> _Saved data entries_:

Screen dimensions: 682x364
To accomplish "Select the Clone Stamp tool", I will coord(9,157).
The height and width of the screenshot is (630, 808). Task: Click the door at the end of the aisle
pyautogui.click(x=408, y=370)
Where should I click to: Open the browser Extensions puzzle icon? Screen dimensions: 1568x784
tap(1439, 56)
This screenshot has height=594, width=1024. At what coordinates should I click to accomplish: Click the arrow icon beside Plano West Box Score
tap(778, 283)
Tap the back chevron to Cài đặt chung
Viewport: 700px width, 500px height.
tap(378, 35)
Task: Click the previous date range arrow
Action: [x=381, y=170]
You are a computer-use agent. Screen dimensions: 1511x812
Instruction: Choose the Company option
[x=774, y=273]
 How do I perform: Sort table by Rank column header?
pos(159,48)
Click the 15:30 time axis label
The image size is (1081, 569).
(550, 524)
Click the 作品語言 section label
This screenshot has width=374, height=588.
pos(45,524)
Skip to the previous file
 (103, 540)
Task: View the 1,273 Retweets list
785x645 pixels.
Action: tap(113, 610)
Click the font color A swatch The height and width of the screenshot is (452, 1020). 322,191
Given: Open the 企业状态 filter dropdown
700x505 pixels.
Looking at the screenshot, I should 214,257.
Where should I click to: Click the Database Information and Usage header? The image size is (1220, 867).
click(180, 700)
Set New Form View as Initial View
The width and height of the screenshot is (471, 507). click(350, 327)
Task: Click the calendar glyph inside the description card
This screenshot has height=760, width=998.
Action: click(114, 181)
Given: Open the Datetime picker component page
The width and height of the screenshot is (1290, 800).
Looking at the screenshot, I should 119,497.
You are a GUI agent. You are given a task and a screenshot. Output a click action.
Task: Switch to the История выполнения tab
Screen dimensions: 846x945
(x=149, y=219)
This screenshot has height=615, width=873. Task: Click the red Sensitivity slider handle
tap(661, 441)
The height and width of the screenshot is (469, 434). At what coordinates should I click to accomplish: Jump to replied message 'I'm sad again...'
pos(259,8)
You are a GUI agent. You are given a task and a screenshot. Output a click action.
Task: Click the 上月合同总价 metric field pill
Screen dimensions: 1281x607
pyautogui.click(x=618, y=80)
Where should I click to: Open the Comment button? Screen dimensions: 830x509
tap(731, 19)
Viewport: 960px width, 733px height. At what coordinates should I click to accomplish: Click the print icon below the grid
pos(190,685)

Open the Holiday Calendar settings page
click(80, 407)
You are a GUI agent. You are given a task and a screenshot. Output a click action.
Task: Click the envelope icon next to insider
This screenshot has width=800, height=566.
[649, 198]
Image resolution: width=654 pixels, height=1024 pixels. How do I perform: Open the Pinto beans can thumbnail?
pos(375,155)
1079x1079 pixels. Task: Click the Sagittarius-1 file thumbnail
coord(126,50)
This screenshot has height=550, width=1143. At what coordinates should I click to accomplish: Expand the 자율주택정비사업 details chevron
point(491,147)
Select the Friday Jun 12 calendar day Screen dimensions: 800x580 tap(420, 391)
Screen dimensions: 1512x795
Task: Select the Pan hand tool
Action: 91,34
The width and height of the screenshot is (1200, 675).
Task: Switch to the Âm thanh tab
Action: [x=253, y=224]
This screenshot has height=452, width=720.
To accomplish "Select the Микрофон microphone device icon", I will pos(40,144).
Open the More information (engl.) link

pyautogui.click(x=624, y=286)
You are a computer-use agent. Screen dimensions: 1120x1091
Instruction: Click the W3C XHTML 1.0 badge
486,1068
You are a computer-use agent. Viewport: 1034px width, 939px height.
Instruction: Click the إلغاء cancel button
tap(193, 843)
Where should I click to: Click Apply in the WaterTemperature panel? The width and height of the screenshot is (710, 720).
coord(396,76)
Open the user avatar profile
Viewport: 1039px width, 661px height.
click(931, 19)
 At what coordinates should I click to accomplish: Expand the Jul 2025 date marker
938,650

> _HOW TO COMPLETE THIS TASK_:
Every entry needs to be copied again, word for word.

> _SOLUTION_:
Screen dimensions: 682x364
To accomplish "Select the Clone Stamp tool", I will coord(9,157).
The height and width of the screenshot is (630, 808). Task: Click the door at the end of the aisle
pyautogui.click(x=408, y=370)
Where should I click to: Open the browser Extensions puzzle icon? Screen dimensions: 1568x784
tap(1439, 56)
This screenshot has height=594, width=1024. At what coordinates should I click to accomplish: Click the arrow icon beside Plano West Box Score
tap(778, 283)
Tap the back chevron to Cài đặt chung
Viewport: 700px width, 500px height.
tap(378, 35)
Task: Click the previous date range arrow
Action: [x=381, y=170]
You are a computer-use agent. Screen dimensions: 1511x812
Instruction: Choose the Company option
[x=774, y=273]
 How do I perform: Sort table by Rank column header?
pos(159,48)
Click the 15:30 time axis label
The image size is (1081, 569).
(550, 524)
Click the 作品語言 section label
This screenshot has width=374, height=588.
pos(45,524)
Skip to the previous file
 (103, 540)
Task: View the 1,273 Retweets list
785x645 pixels.
Action: tap(113, 610)
Click the font color A swatch The height and width of the screenshot is (452, 1020). 322,191
Given: Open the 企业状态 filter dropdown
700x505 pixels.
Looking at the screenshot, I should 214,257.
Where should I click to: Click the Database Information and Usage header? The image size is (1220, 867).
click(180, 700)
Set New Form View as Initial View
The width and height of the screenshot is (471, 507). click(350, 327)
Task: Click the calendar glyph inside the description card
This screenshot has height=760, width=998.
Action: click(114, 181)
Given: Open the Datetime picker component page
The width and height of the screenshot is (1290, 800).
Looking at the screenshot, I should 119,497.
You are a GUI agent. You are given a task and a screenshot. Output a click action.
Task: Switch to the История выполнения tab
Screen dimensions: 846x945
(x=149, y=219)
This screenshot has height=615, width=873. Task: Click the red Sensitivity slider handle
tap(661, 441)
The height and width of the screenshot is (469, 434). At what coordinates should I click to accomplish: Jump to replied message 'I'm sad again...'
pos(259,8)
You are a GUI agent. You are given a task and a screenshot. Output a click action.
Task: Click the 上月合同总价 metric field pill
Screen dimensions: 1281x607
pyautogui.click(x=618, y=80)
Where should I click to: Open the Comment button? Screen dimensions: 830x509
tap(731, 19)
Viewport: 960px width, 733px height. At what coordinates should I click to accomplish: Click the print icon below the grid
pos(190,685)

Open the Holiday Calendar settings page
click(80, 407)
You are a GUI agent. You are given a task and a screenshot. Output a click action.
Task: Click the envelope icon next to insider
This screenshot has width=800, height=566.
[649, 198]
Image resolution: width=654 pixels, height=1024 pixels. How do I perform: Open the Pinto beans can thumbnail?
pos(375,155)
1079x1079 pixels. Task: Click the Sagittarius-1 file thumbnail
coord(126,50)
This screenshot has height=550, width=1143. At what coordinates should I click to accomplish: Expand the 자율주택정비사업 details chevron
point(491,147)
Select the Friday Jun 12 calendar day Screen dimensions: 800x580 tap(420, 391)
Screen dimensions: 1512x795
Task: Select the Pan hand tool
Action: 91,34
The width and height of the screenshot is (1200, 675).
Task: Switch to the Âm thanh tab
Action: [x=253, y=224]
This screenshot has height=452, width=720.
To accomplish "Select the Микрофон microphone device icon", I will pos(40,144).
Open the More information (engl.) link

pyautogui.click(x=624, y=286)
You are a computer-use agent. Screen dimensions: 1120x1091
Instruction: Click the W3C XHTML 1.0 badge
486,1068
You are a computer-use agent. Viewport: 1034px width, 939px height.
Instruction: Click the إلغاء cancel button
tap(193, 843)
Where should I click to: Click Apply in the WaterTemperature panel? The width and height of the screenshot is (710, 720).
coord(396,76)
Open the user avatar profile
Viewport: 1039px width, 661px height.
click(931, 19)
 At what coordinates should I click to accomplish: Expand the Jul 2025 date marker
938,650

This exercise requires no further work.